Des sources historiques montrent que des massacres arbitraires d’Arméniens ont eu lieu, commis par des bandits attaquant les convois des déportés, ainsi que l’usurpation de propriétés appartenant à la communauté, comme le citent des universitaires contribuant à l’édition. Cependant, Yusuf Sarinay, le Directeur général du Bureau des Archives d’État, fournit quelques décrets officiels se prononçant contre les abus pendant les transferts, avec une résolution du Cabinet du gouvernement du CUP datant de mai 1915, indiquant que : …Les vies et les propriétés des Arméniens transférés doivent être protégées pendant le transfert et si un quelconque cas d’abus survenait, les fonctionnaires et les gendarmes, qui étaient responsables des mauvais traitements des transférés, seraient immédiatement renvoyés du service public et déférés devant des cours martiales."
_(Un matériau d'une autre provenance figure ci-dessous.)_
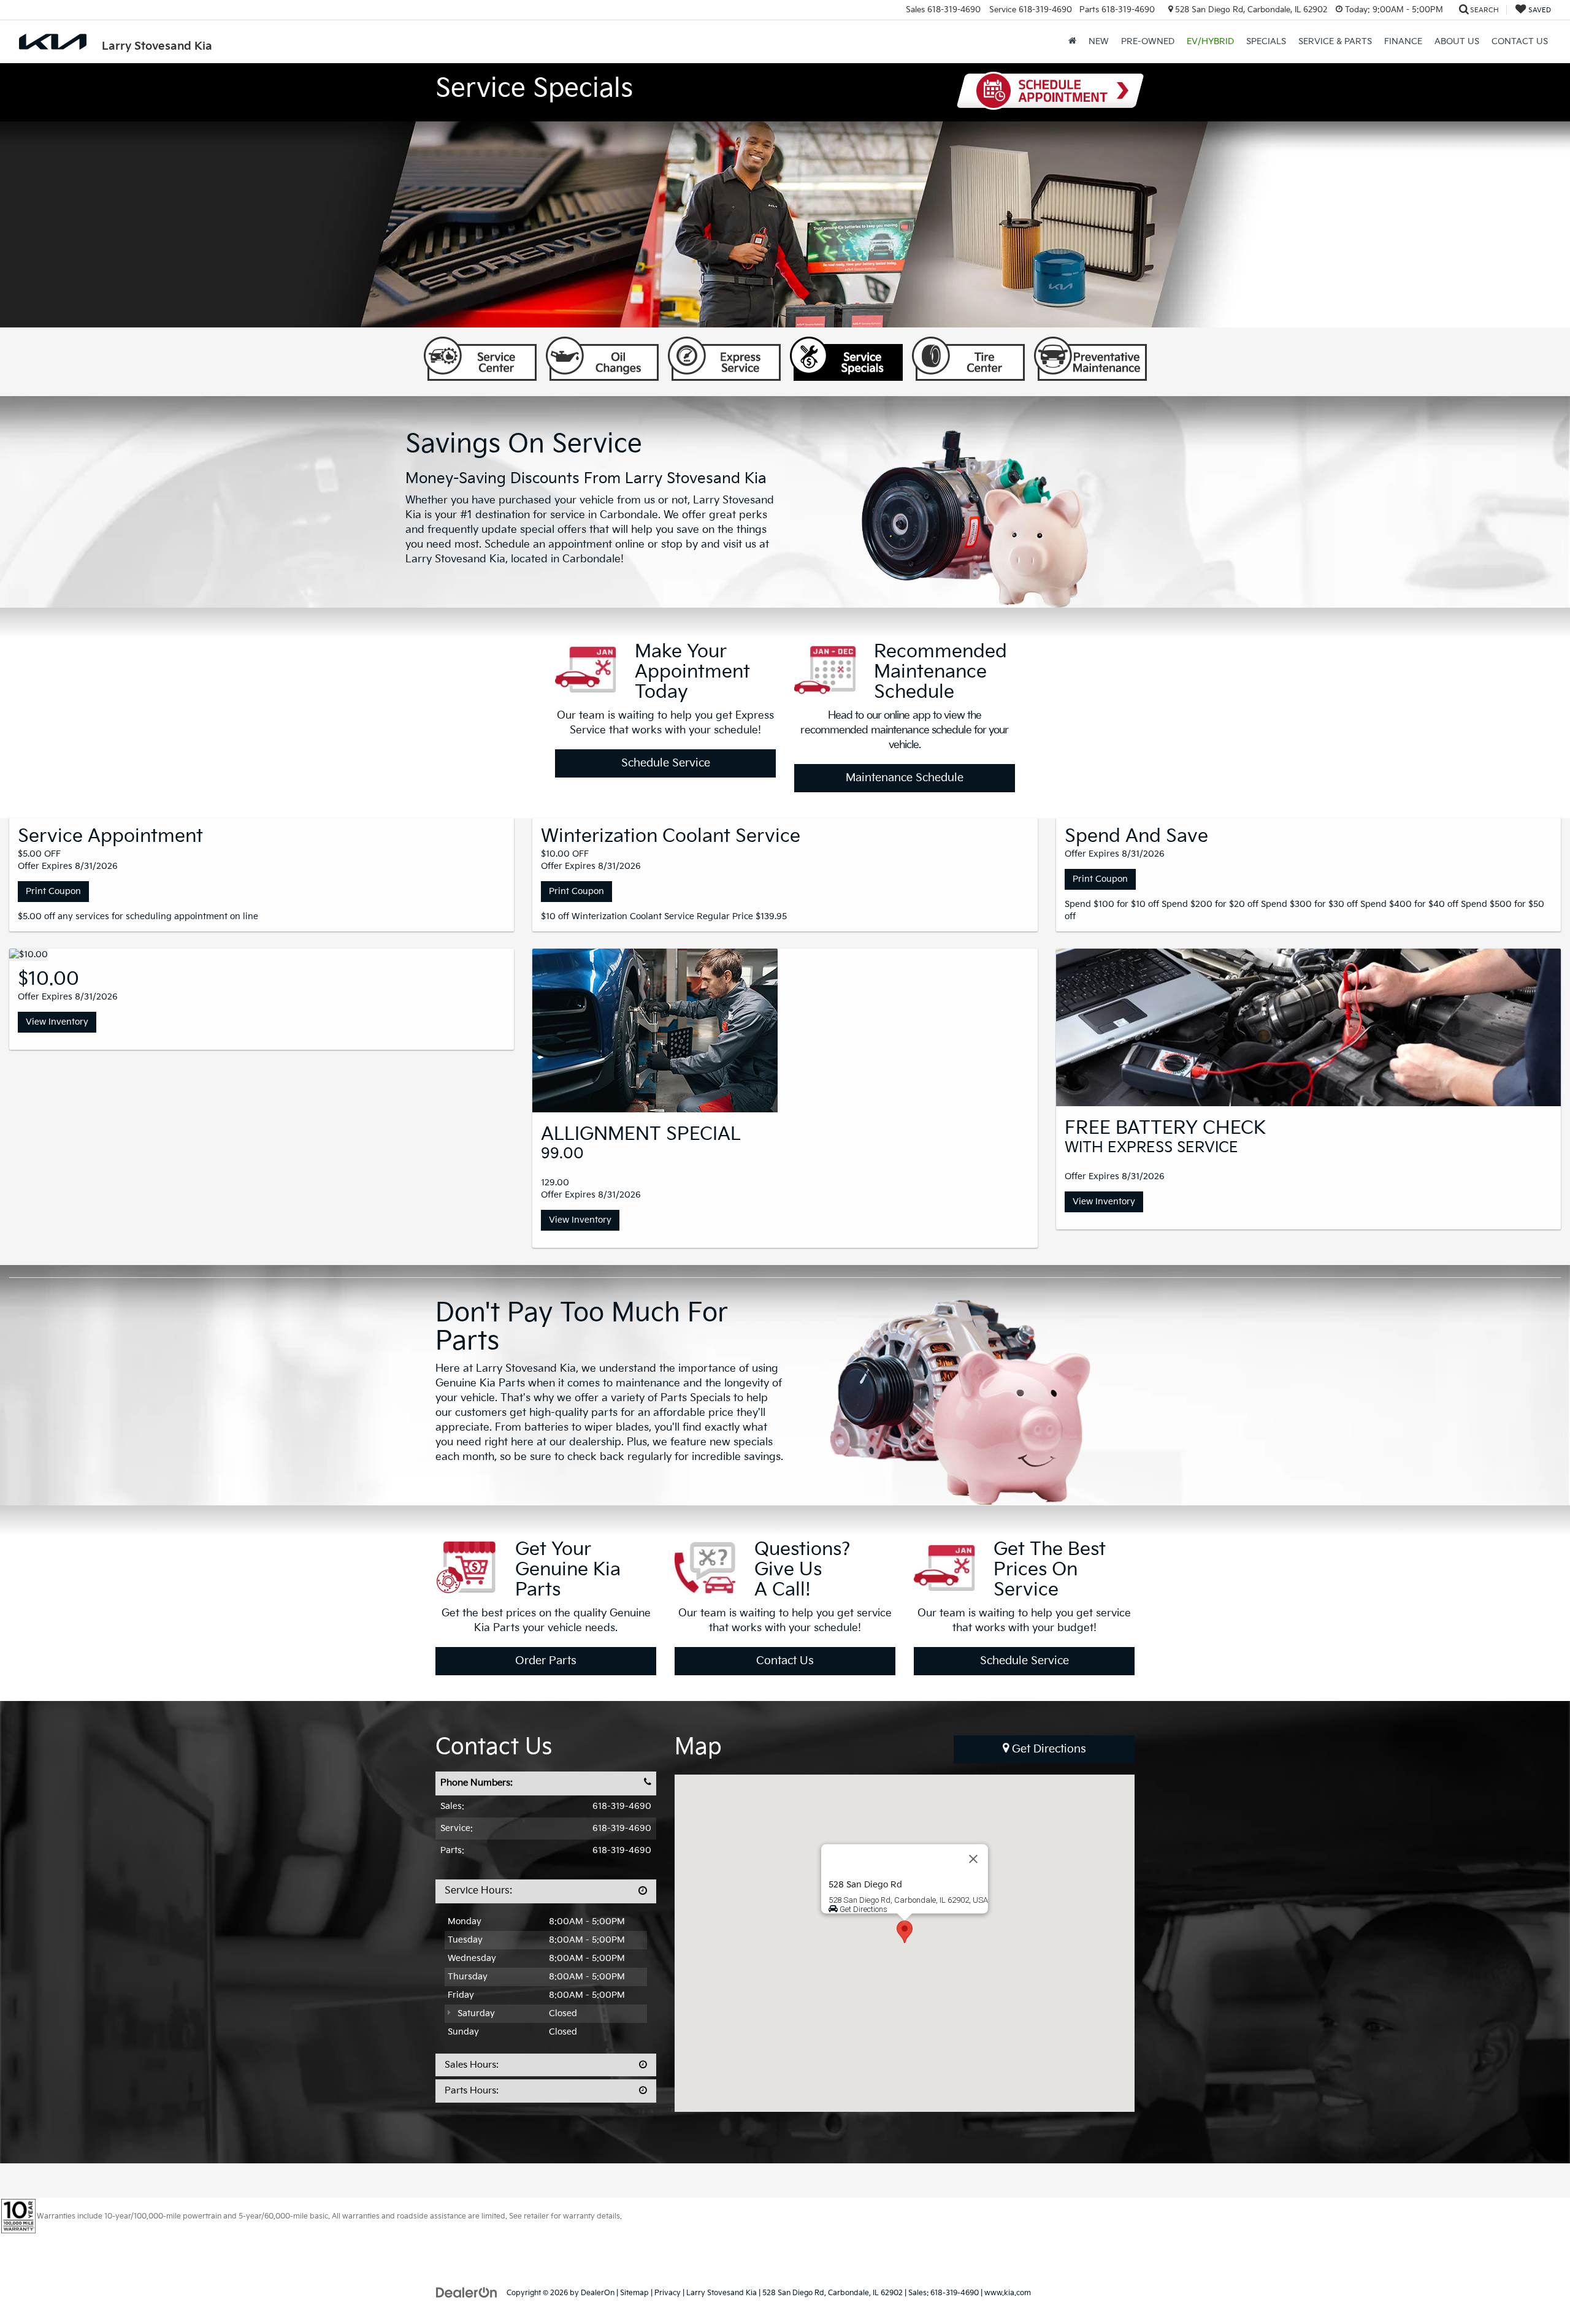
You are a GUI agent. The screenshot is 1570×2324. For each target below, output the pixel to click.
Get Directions (1047, 1749)
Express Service (724, 359)
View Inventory (57, 1022)
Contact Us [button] (1520, 41)
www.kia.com (1007, 2293)
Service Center (480, 359)
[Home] (1072, 41)
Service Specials (846, 359)
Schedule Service (665, 763)
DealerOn (598, 2293)
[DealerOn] (466, 2292)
Il a prouvé, en accord avec deux autres auteurs, un manque ’d’intention’ de l’État de détruire la communauté arménienne, l’aspect d’action agressive qui doit exister pour pouvoir qualifier un acte de "génocide", selon la définition généralement acceptée du terme. Le fait que l’holocauste a été motivé par la haine raciale contre les juifs et incluait des massacres pré-planifiés, alors que certains considèrent la déportation arménienne comme une mesure de sécurité nationale, distingue les deux cas, tandis que d’autres chercheurs du génocide se concentrent sur les ressemblances entre les deux évènements, particulièrement en ce qui concerne leurs conséquences. Hakan Yavuz, un professeur assistant du Département de Sciences politiques à l’Université de l’Utah et le rédacteur en chef invité de l’édition, a critiqué l’approche consistant à définir le génocide uniquement en termes du résultat, comme étant "constamment la recherche d’une victime et d’un persécuteur", et l’ignorance des diversités des contextes dans lesquels les évènements catastrophiques surviennent. Par conséquent, il appelle à une approche "humanisante" qui évalue les incidents dans leurs contextes historiques.